Grafana Alloy is the lab’s log collector: a DaemonSet that tails every pod’s stdout/stderr on every node and writes it to Loki. It is the collection half of the logs pipeline in the self-hosted observability stack (ADR-0007), one of the three Argo Applications — alongside kube-prometheus-stack and Loki — that make up the Observability stack.

Alloy is what makes Loki useful: Loki stores logs, Alloy is the agent that gets them there. It also stands up the cluster’s OTLP receiver — a documented endpoint for OpenTelemetry data that goes live as a trace pipeline in Phase 3.

A single multi-source ArgoCD Application in the shared observability namespace: the grafana/alloy chart (pinned at 1.8.1) plus this repo’s helm-values.yaml.

kubernetes/apps/alloy/
├── application.yaml # multi-source ArgoCD Application
└── helm-values.yaml # grafana/alloy chart values — DaemonSet + River config

Source lives at kubernetes/apps/alloy/. Like Loki it has no manifests/ directory — the observability namespace is owned by kube-prometheus-stack, and Alloy is ClusterIP-only.

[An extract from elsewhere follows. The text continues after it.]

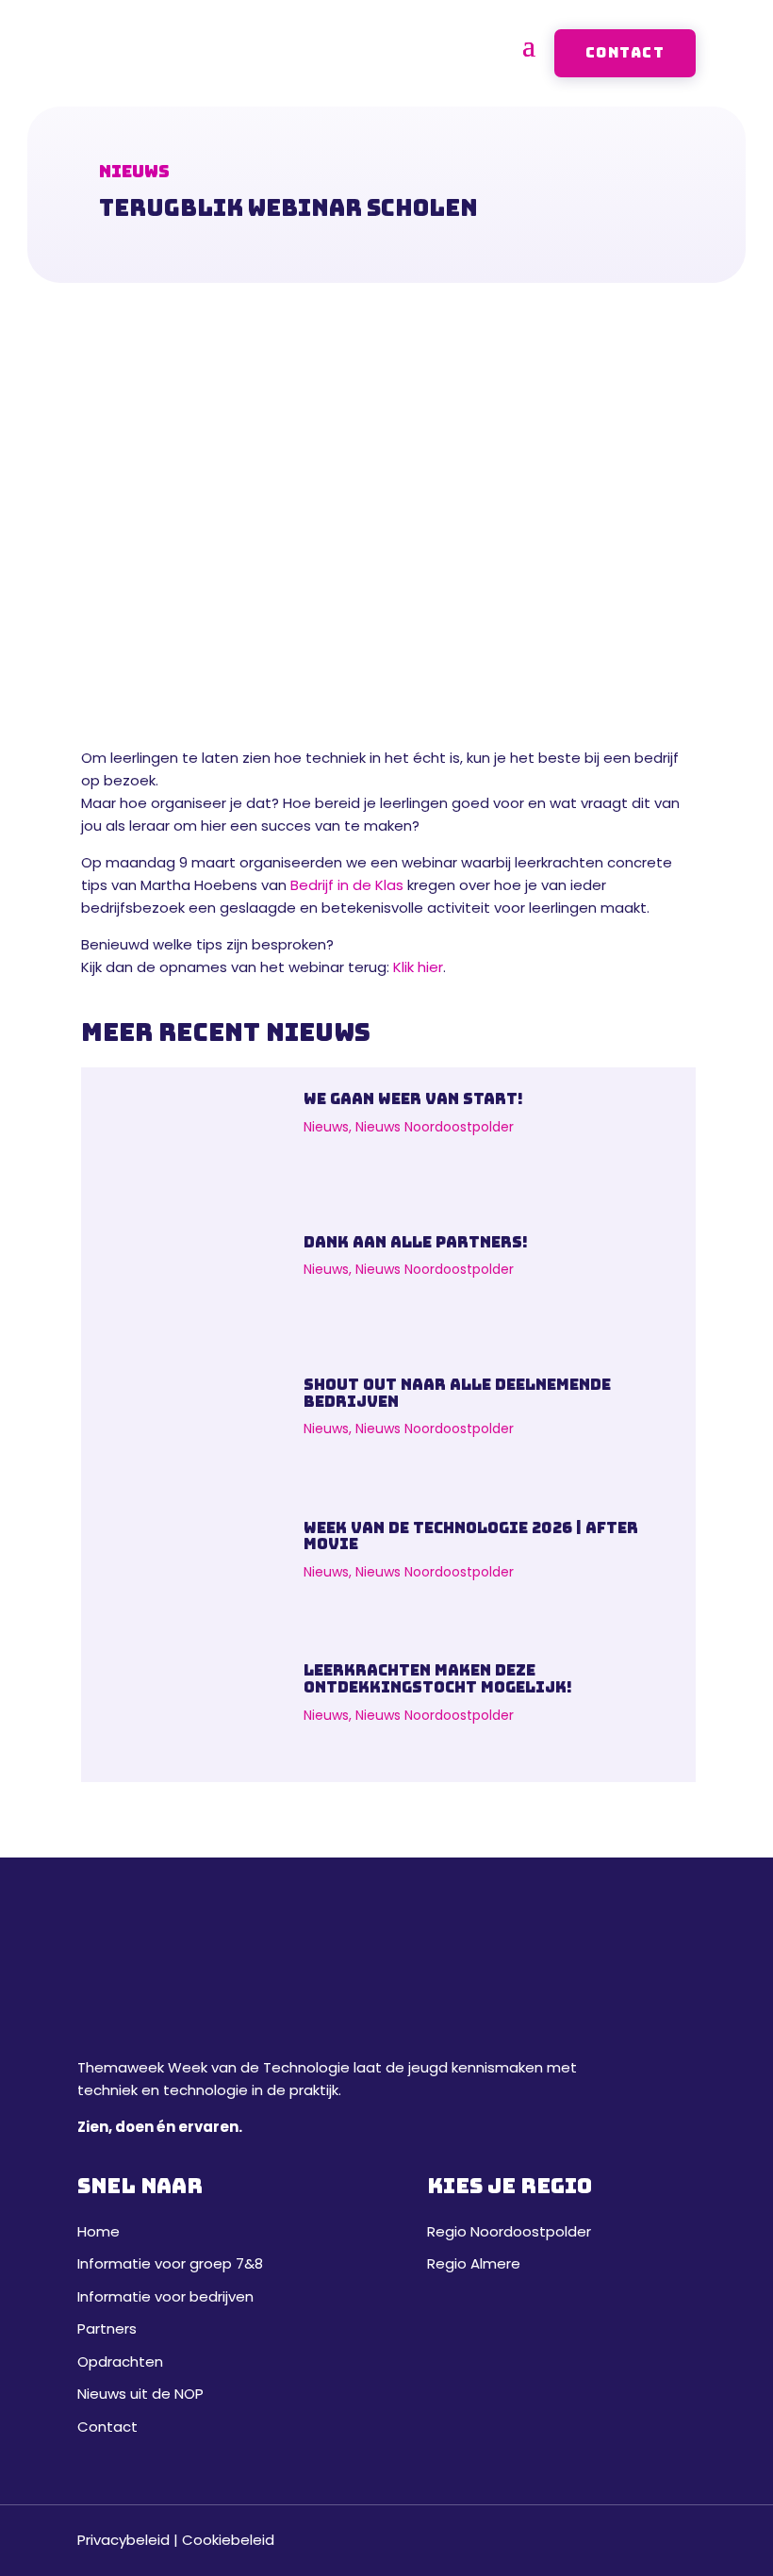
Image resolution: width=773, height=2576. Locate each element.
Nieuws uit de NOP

Alloy runs as a DaemonSet — one pod per node, six on rockingham, including the control-plane nodes (the collector tolerates every NoSchedule taint, because control-plane logs are exactly what you reach for when the cluster misbehaves). Each pod runs a River pipeline:

  1. Discover — watch the Kubernetes API for Pods, field-selected to this node, so the six pods partition the cluster’s logs instead of all six shipping every line.
  2. Relabel — turn Kubernetes metadata into Loki labels (namespace, pod, container, job) and build the on-disk log path.
  3. Tail — read the container log files off the node’s /var/log, tracking read positions on disk so an Alloy restart resumes instead of re-shipping.
  4. Unwrap — strip the containerd CRI log envelope so Loki stores the bare message and the real timestamp.
  5. Ship — write to Loki at http://loki.observability.svc:3100/loki/api/v1/push.

This is zero-action for application developers: drop logs to stdout and they appear in Grafana, labelled by namespace, pod, and container. See Observability for developers.

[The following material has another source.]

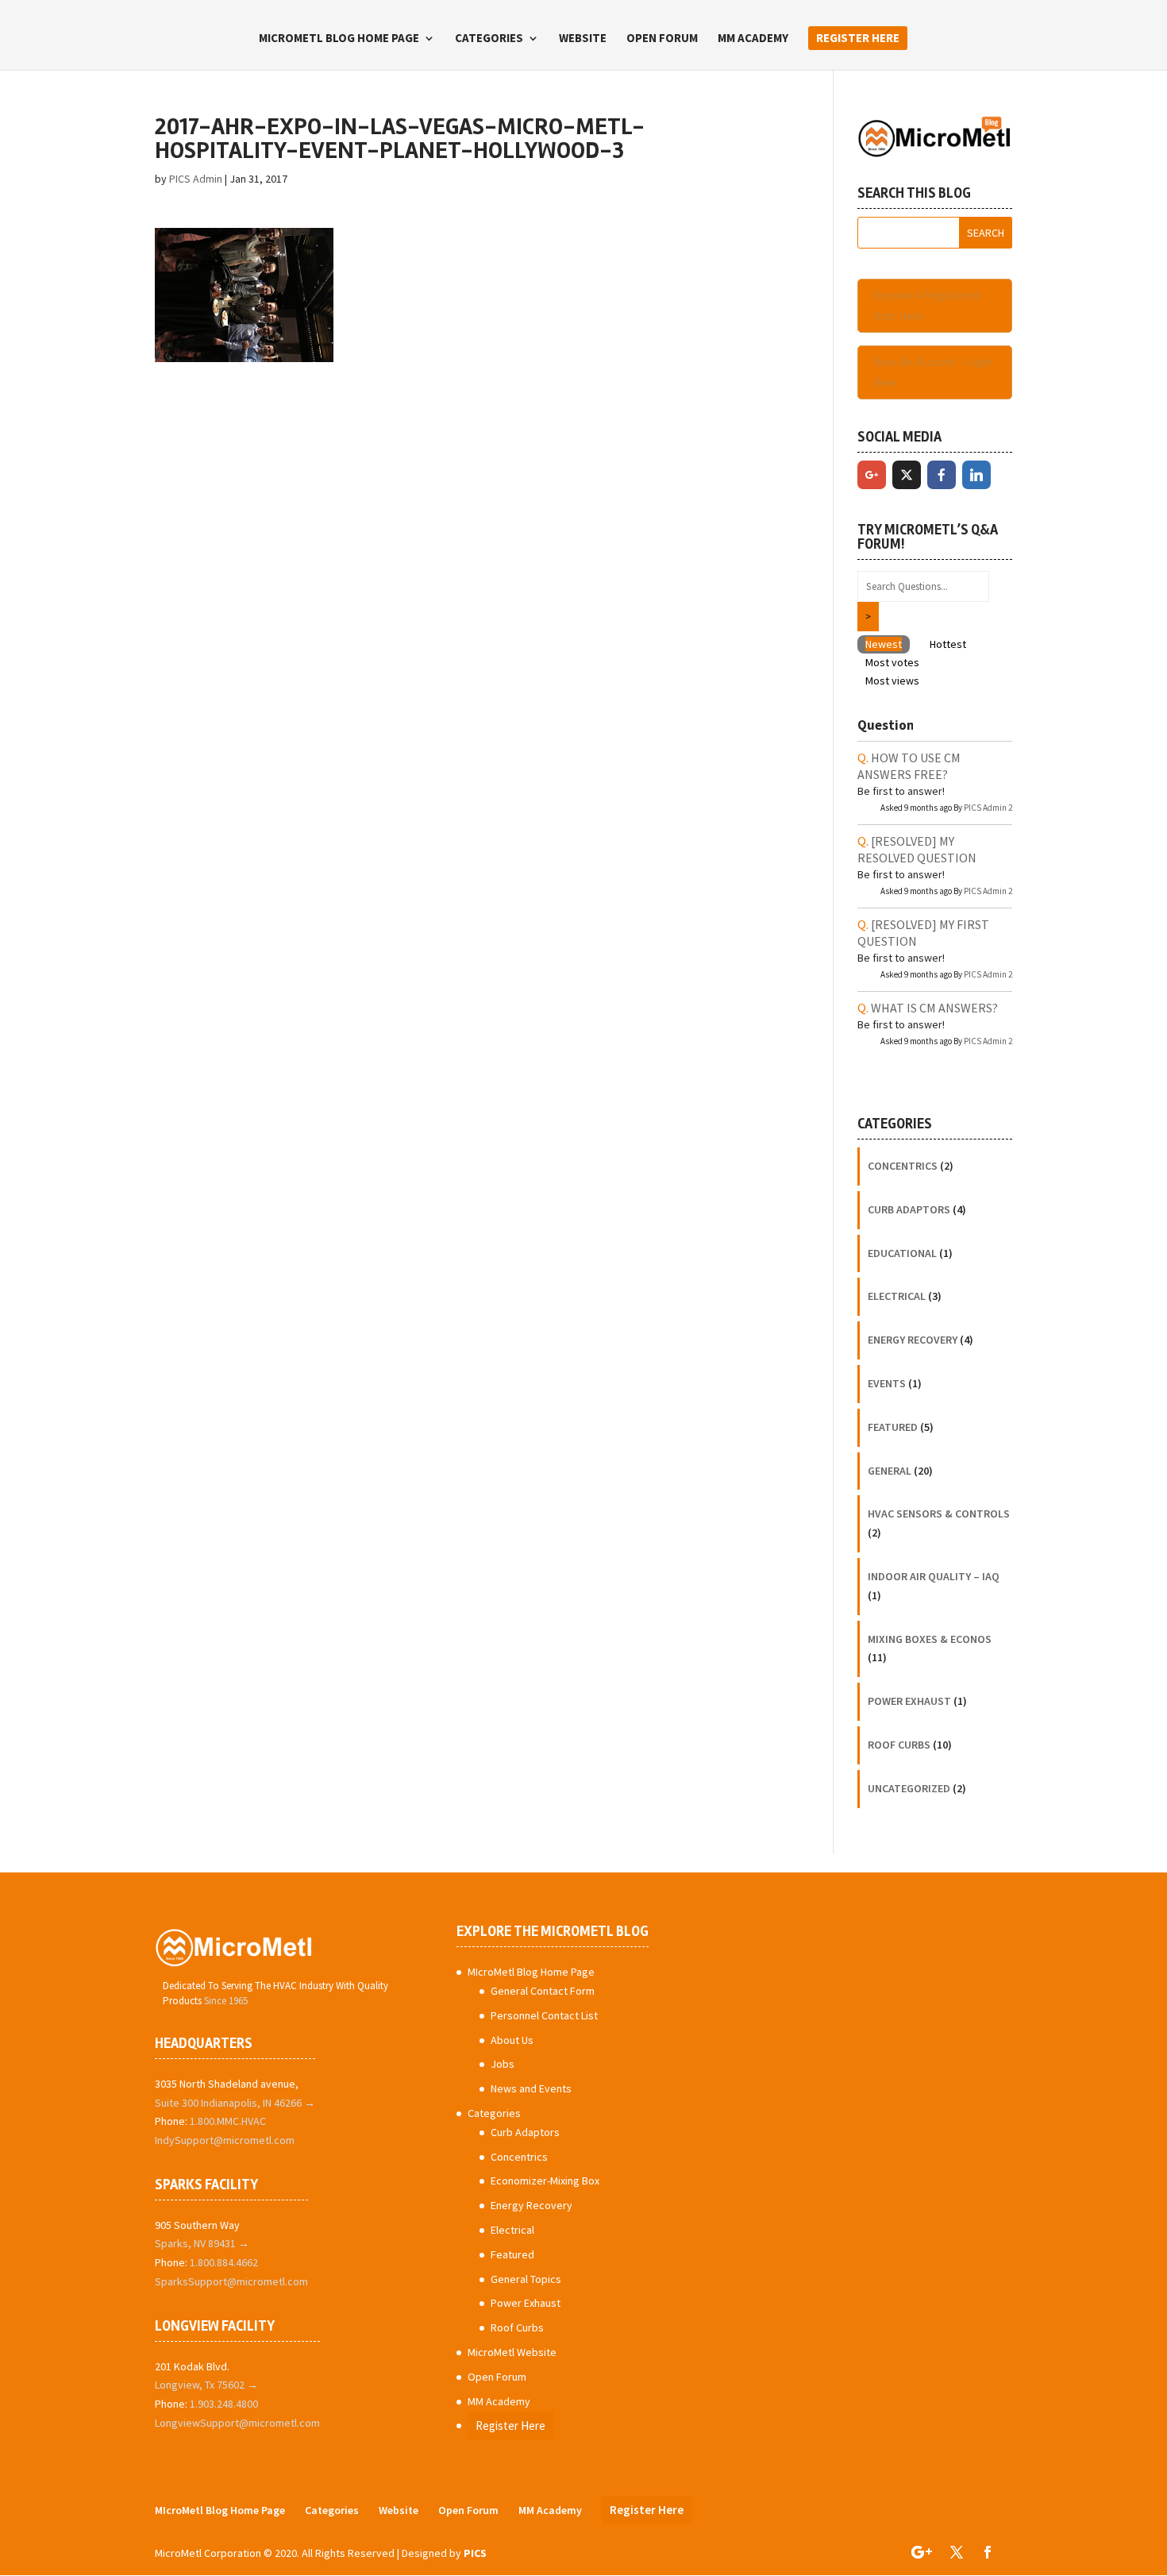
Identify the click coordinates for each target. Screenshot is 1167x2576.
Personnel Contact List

Alloy also exposes OTLP receivers on the alloy Service: gRPC on :4317 and HTTP on :4318, reachable cluster-wide at alloy.observability.svc. They are live but unrouted — they accept OpenTelemetry data today and drop it, because there is no trace store yet.

This is deliberate. ADR-0007 defers Tempo and distributed tracing to Phase 3. Standing the endpoint up now means an app instrumented with the OpenTelemetry SDK can target alloy.observability.svc:4317 today and keep that exact endpoint when Tempo lands — Phase 3 is a Tempo install and a config change, not a re-instrumentation of every app. The developer-facing endpoint contract is on the developer page.

The repo-side README at kubernetes/apps/alloy/README.md covers the River pipeline line by line, the per-node discovery field selector, the OTLP drop-sink and its Phase 3 swap, and the full smoke-test sequence.